47 Commando (Raiding Group) Royal Marines, formerly 1 Assault Group Royal Marines, is one of the commando units of Royal Marines that specialise in air assault operations, amphibious and coastal raiding with commando styles, forward air control, irregular warfare, long-range penetration, naval boarding, operating in a variety of terrain conditions, riverine warfare as well as small boat operations, and special reconnaissance. The unit falls under United Kingdom Commando Force (UKCF). In addition, it trains personnel for the Assault Squadrons of the Royal Marines (ASRM) and their landing craft detachments. It is based at RM Tamar in HMNB Devonport in Plymouth.

==History==
47 Commando was initially formed as 1 Assault Group Royal Marines (1 AGRM) at RM Poole in October 2001 to take responsibility for landing craft training.

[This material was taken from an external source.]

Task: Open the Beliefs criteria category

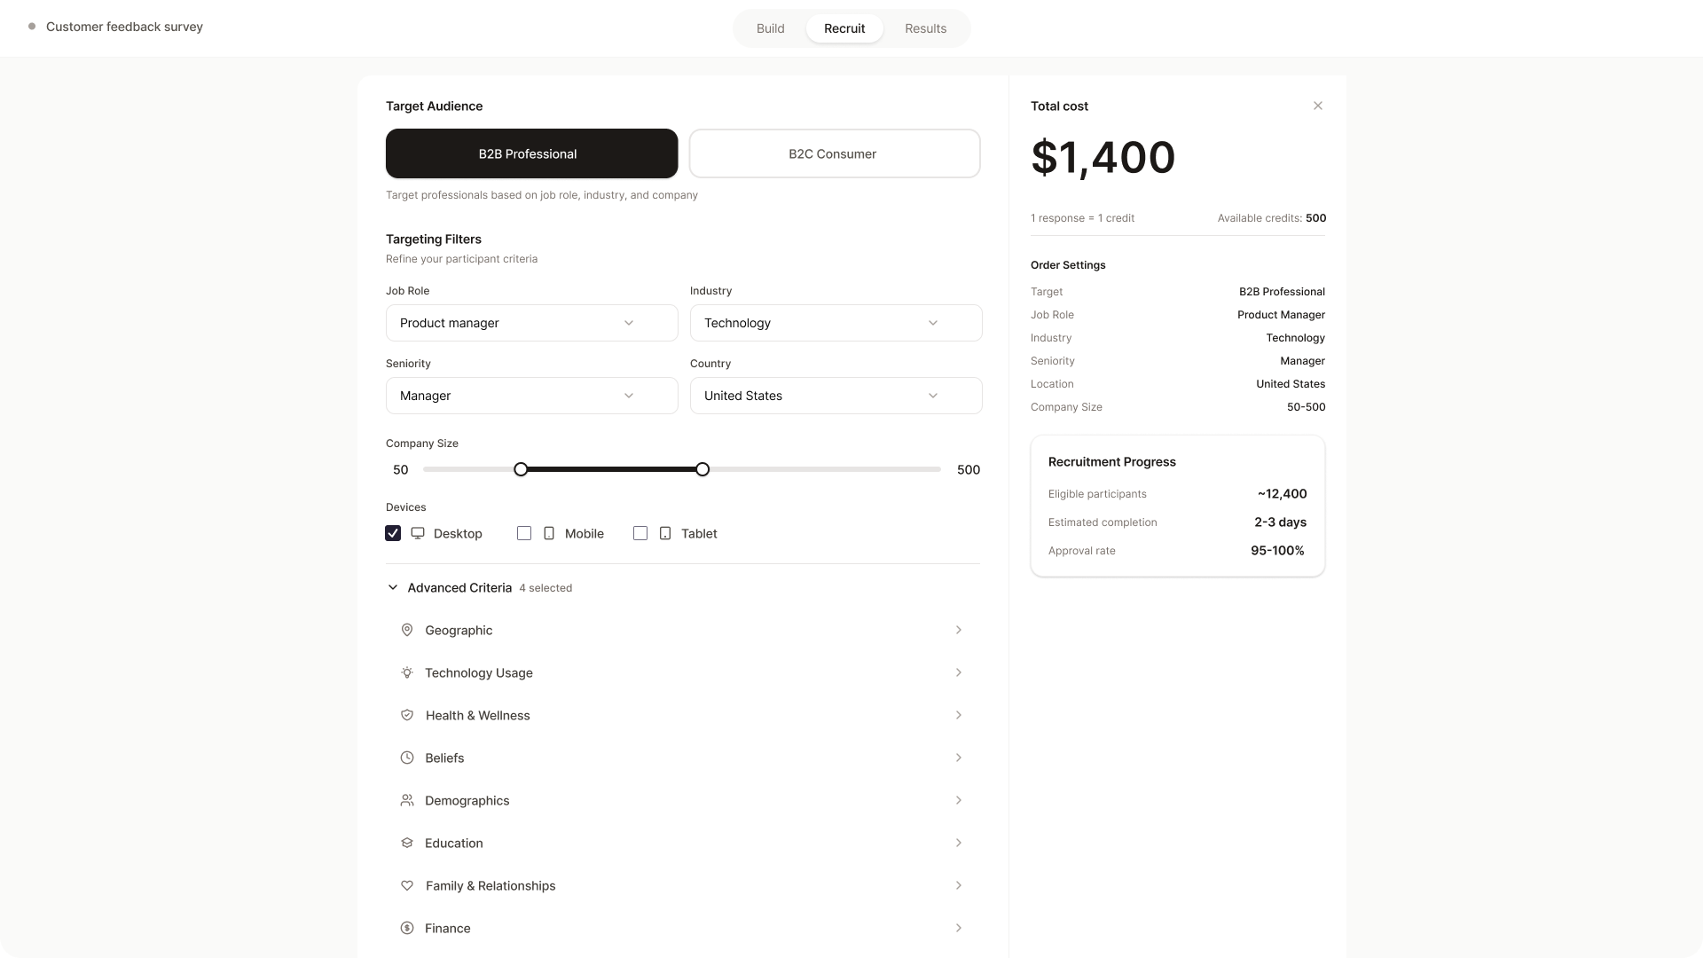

It moved to RM Tamar in August 2013.

On 5 November 2019 the unit was renamed 47 Commando (Raiding Group) Royal Marines, reviving the name of the original No. 47 (Royal Marine) Commando that served between 1943 and 1946.

In 2026, the Royal Navy acquired around 20 K-3 Scout USVs for operation with the Surface Flotilla, principally the Coastal Forces Squadron and 47 Commando.

==Squadrons==
The unit has its headquarters at RM Tamar in HMNB Devonport, Plymouth.

Training is delivered at two sites:
- 10 Squadron at RM Tamar, deliver all vocational Landing Craft and amphibious assault with commando style raids training to Royal Marine personnel.
- 11 Squadron based at RM Instow in North Devon, deliver all amphibious assault support training, including waterproofing courses, to Commando Brigade units.

Operations are delivered by the following units:

- Logistics Squadron provide support and enable all unit activity.
- 539 Assault Squadron Royal Marines is UK Commando Force's integrated landing craft unit.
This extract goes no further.